A metaphor affirms our conclusion. Suppose we were to measure the cost of a construction project in dollars ($) but not specify whether the dollars were US, Canadian, Singaporean, Australian dollars, or an unspecified cybercurrency that utilizes the $ sign. In addition, suppose that $20 was not necessarily 1/5 of $100, that $20 taken from one part of a project did not have the same value as $20 added to another part of the same project, and that negative budget variances may not be reported. Presumably none of us would be willing to make cost-based project decisions.

Neither the federal government, nor anyone else, should make healthcare policy decisions—decisions that impact people’s lives—based on unreliable, capricious QALYs and QOL utilities.

Author Contributions

T.G.S. performed the data analysis and prepared the first draft of this article.

Disclosures

A.D. and S.O. are employed by the Crohn’s & Colitis Foundation. T.G.S. has assisted several clients, including the Crohn’s & Colitis Foundation, with reviews of cost-effectiveness assessment and the use of QALYs and QOL utilities.

Funding

This analysis was funded by the Crohn’s & Colitis Foundation.

Ethical Review

IBD Partners survey participants gave their consent for the research use of their survey responses.
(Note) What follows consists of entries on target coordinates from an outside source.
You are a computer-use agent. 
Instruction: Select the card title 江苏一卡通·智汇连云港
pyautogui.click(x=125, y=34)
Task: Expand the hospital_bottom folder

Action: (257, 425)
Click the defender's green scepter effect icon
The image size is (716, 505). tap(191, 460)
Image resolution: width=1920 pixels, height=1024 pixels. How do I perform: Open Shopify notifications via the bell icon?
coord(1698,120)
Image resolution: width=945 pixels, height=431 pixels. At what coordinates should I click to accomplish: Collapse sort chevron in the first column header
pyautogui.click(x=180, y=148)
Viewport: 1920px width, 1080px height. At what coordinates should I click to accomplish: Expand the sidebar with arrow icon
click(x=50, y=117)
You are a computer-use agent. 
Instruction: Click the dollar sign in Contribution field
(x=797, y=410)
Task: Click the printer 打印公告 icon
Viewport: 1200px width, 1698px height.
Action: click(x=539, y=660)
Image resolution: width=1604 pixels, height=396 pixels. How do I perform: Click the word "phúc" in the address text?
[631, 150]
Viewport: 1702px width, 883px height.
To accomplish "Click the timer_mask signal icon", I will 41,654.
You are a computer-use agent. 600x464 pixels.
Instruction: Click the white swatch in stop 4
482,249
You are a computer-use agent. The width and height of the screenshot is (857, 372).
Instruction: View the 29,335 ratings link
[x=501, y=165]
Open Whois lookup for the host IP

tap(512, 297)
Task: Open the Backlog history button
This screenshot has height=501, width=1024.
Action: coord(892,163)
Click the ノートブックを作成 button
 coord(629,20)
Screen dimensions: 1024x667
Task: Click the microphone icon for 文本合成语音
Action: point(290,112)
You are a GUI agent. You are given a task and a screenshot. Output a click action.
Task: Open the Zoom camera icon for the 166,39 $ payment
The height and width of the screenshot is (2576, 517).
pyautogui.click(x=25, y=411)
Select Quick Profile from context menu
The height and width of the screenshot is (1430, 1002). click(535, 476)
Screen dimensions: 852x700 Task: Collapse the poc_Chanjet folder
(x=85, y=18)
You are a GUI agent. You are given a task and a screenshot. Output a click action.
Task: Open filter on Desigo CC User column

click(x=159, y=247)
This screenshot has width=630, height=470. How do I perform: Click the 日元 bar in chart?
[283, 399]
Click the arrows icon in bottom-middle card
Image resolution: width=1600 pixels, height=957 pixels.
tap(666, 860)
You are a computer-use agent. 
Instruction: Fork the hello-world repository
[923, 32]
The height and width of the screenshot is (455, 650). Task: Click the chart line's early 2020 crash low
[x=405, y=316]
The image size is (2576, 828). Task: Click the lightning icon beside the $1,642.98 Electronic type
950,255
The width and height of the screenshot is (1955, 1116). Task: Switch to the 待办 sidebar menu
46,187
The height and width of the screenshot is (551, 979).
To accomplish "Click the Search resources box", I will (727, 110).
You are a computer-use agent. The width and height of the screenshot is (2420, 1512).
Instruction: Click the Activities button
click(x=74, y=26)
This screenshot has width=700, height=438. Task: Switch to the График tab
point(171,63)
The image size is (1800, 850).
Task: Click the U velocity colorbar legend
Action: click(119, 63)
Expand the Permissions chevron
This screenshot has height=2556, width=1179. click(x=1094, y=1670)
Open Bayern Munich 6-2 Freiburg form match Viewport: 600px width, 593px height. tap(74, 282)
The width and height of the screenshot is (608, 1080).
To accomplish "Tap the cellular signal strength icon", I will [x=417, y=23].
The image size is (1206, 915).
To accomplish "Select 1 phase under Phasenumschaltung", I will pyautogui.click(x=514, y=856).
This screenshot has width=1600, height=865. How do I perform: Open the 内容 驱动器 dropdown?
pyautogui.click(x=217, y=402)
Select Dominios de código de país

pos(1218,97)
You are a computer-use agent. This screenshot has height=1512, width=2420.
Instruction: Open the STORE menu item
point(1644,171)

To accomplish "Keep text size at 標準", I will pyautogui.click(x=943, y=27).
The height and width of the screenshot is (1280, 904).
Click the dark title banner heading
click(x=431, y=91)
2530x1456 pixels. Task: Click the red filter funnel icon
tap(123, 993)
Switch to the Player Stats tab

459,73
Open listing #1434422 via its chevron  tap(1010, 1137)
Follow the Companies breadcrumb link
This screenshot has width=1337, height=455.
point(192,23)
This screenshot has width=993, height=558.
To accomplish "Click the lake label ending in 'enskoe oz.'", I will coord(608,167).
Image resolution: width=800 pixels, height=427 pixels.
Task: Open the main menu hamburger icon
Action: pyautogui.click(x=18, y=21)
The University of North Carolina provided IRB approval for the collection of the survey data and sharing of data with the Crohn’s & Colitis Foundation. The Crohn’s & Colitis Foundation has an IRB waiver to use de-identified data to conduct this analysis.

1.00 is alternatively described as “full health,” an equally nebulous concept. See, Aghdaee M, et al. Mapping the Patient-Reported Outcomes Measurement Information System (PROMIS-29) to EQ-5D-5L. Pharmacoeconomics. 2023;41(2):187-198.